When Renee goes back to her phone, Marcus has an idea. He paddles them to a tunnel and has Renee play her phone so that the sound can reverberate. Renee enjoys at first, but then a speedboat races by and the noise overwhelms her. She frantically paddles out of the tunnel and they crash onto the waterside. Renee has a breakdown, throwing her phone into the lake and hiding under the canoe, while Marcus watches in bewilderment.

Later, Marcus pulls up a reed and places it next to the canoe where Renee can see it. He sits nearby until Renee calms down. She sits up, takes the reed, and begins to giggle. The two repeat the sound that the phone made together. The two of them get back into the canoe and paddle back to the camp.

When Renee's recovered phone begins working again, it receives a message from Marcus asking if she wants to go canoeing again.

==Cast==
- Madison Bandy as Renee
- Christiano (Chachi) Delgado as Marcus
- Louis Gonzales as Camp Counselor

===Additional voice cast===
- Asher Brodkey
- Erica Milsom

== Production ==
Loop was directed and written by Erica Milsom, with a story created by Adam Burke, Erica Milsom and Matthias De Clercq. Michael Warch and Krissy Cababa produced the short.

The team brought in consultants from the Autistic Self Advocacy Network to ensure that Renee's portrayal would be authentic.

Loop features Madison Bandy in the role of Renee, who herself is non-speaking and autistic. The audio recording for her voice performance was done by Vince Caro, on location in her home, as part of an effort to make the recording process as comfortable as possible.

The director and animators on Loop spoke with the consultants to gain a sense of the way that a non-speaking person might communicate their feelings differently. They then developed a gestural language for Renee, equating specific behaviors, like holding her ears, or poking her cell phone, with specific emotional states.

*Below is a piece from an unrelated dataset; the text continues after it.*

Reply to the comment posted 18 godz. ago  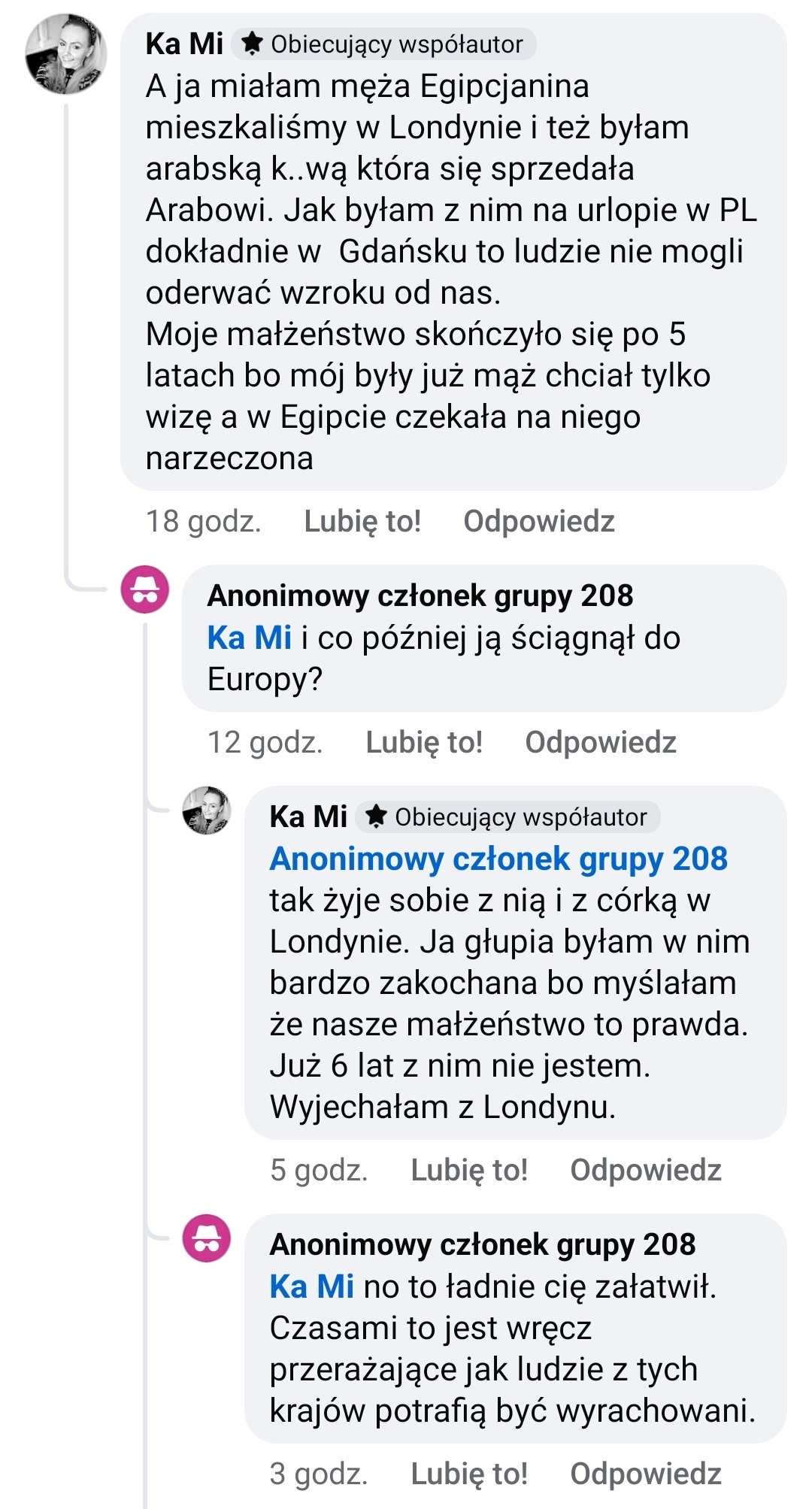pyautogui.click(x=539, y=521)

The film was Adam Burke's last animation work, as he died from complications relating to his lung cancer positive diagnosis on October 9, 2018.

==Music==
Mark Orton composed the music for Loop. The score was released on February 28, 2020.

===Track listing===

| No. | Title | Length |
|---|---|---|
| 1. | "You Gotta Help Me Out" | 0:37 |
| 2. | "Renee's Place" | 1:26 |
| 3. | "Tunnel Magic" | 0:46 |
| 4. | "Overload" | 0:50 |
| 5. | "Processing Time" | 0:47 |
| 6. | "Marcus' Patience" | 1:26 |
| 7. | "Loop Theme" | 1:38 |
| 8. | "Surface (Bonus Track)" | 0:38 |
| 9. | "Echoer (Bonus Track)" | 0:48 |
| 10. | "Slow Time (Bonus Track)" | 0:39 |
| 11. | "Loop Redux (Bonus Track)" | 1:25 |
| Total length: |  | 11:00 |

==Release==
Loop was released on Disney+ on January 10, 2020.

==Reception==
Loop received positive reviews. Reviewers commented on its decision to portray the world through Renee's eyes. Jonathon Briggs wrote "By training our eyes to imagine what the world might look like from someone else's perspective, Loop encourages us to practice empathy in what feels like an increasingly divisive and judgmental world."

Some members of the autistic community responded enthusiastically to Loop, expressing excitement on social media prior to the film's release, and praising the portrayal of Renee for being positive and authentic.

Loop won the SIGGRAPH 2020 Computer Animation Festival Electronic Theater Best in Show-winning award in 2021.

It was also nominated that year for an NAACP Image Award.